Winning close games in the NFL can be the difference between a sub-.500 record and a trip to the postseason.
After watching his club fall many times in tight contests last season, Seattle Seahawks coach Mike Holmgren likes the resiliency of this year’s team.
Seattle looks to continue the best start in team history when it visits the Cincinnati Bengals for the first time in 10 years.
The Seahawks began the 2003 season with consecutive routs of the New Orleans Saints and Arizona Cardinals. Seattle has won three of four since those two victories, but not in the same dominating fashion.
The Seahawks’ last three wins have come by a combined nine points—a pair of one-point victories over the St. Louis Rams and San Francisco 49ers, respectively, and a 24-17 triumph over the Chicago Bears last Sunday that gave Seattle its first 5-1 start.

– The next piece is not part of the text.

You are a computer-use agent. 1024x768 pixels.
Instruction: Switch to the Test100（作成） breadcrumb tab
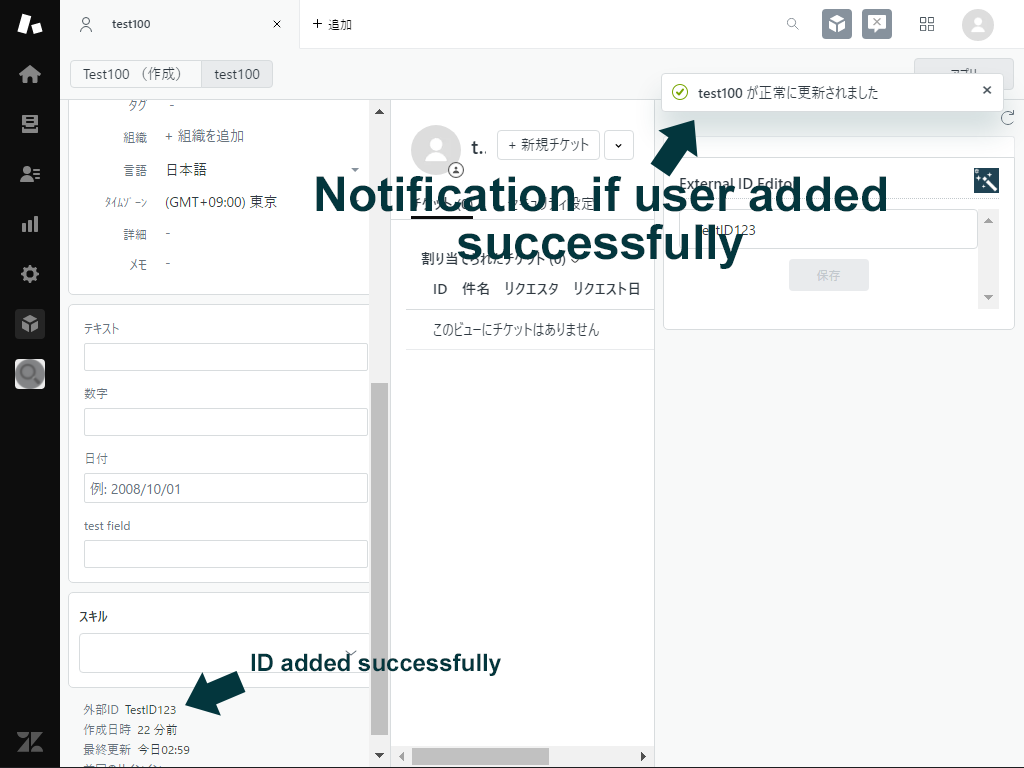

Last season, Seattle finished 7-9 and missed the postseason. But four of those losses came by seven points or less. Holmgren believes this year’s club is much better prepared to win close contests.
“I think there is a maturity now that the guys are a year older, or two years older, or whatever the case may be,” Holmgren said. “As we have said a few times, when you do it once, and twice, and now when they go out there they think that it’s going to happen.
“And that’s big, the belief that you can get it done. It doesn’t always work. But so far, we have executed pretty well at the end of games. That’s why we have the record that we do.”
Seattle has had to come from behind in two of its last three wins, and against Chicago last week, the Seahawks scored on a 25-yard run by Shaun Alexander with 1:04 remaining to break a 17-17 tie.
The Seahawks have outscored their opponents 34-21 in the fourth quarter this season.
“We just like to win because we’ve been here long enough that we understand how it feels when you lose,” Alexander said. “We have confidence in our own abilities, and we have confidence in each other. We said ‘let’s just go win.’ We don’t care what happened with the first 45 minutes of the game, the last 15 is ours.”
The Bengals are starting to play well after dropping their first three games under first-year coach Marvin Lewis. Despite the recent success, star running back Corey Dillon said he wants out of Cincinnati.
Cincinnati has won two of its last three games by relying on its passing game while Dillon recovers from a strained groin, leaving the running back in a bad mood.
As he walked into the locker room Wednesday, Dillon said aloud, “I want out. Trade me to Dallas.”
When reporters approached, Dillon shooed them away, saying, “Beat it. I don’t like you guys.” He then told the team’s Web site employee and a reporter from the Dayton Daily News that he’s unhappy with his limited role and desperately wants to leave.
“When I’m healthy, I still don’t get the ball over 20 times a game,” Dillon said. “So it really doesn’t matter, healthy or unhealthy.”
Cincinnati was idle Week 6, and it came out of its bye week by beating the Baltimore Ravens 34-26 last Sunday to match last season’s win total.
The Bengals are only one game behind the AFC North-leading Ravens.
“This division is up for grabs. It’s really bizarre,” Bengals backup quarterback Shane Matthews said. “The next three, four, five weeks are very critical. We have a lot of teams that we should beat.
“If we don’t win that game (against Seattle), we take a step backward. We have them in a good spot. They’re coming in at 5-1, they have to travel across the country, so it’s a good spot for us. Hopefully we go out and play well.”
The Seahawks and Bengals haven’t played in Cincinnati since Seattle came away with a 19-10 win on Sept. 26, 1993.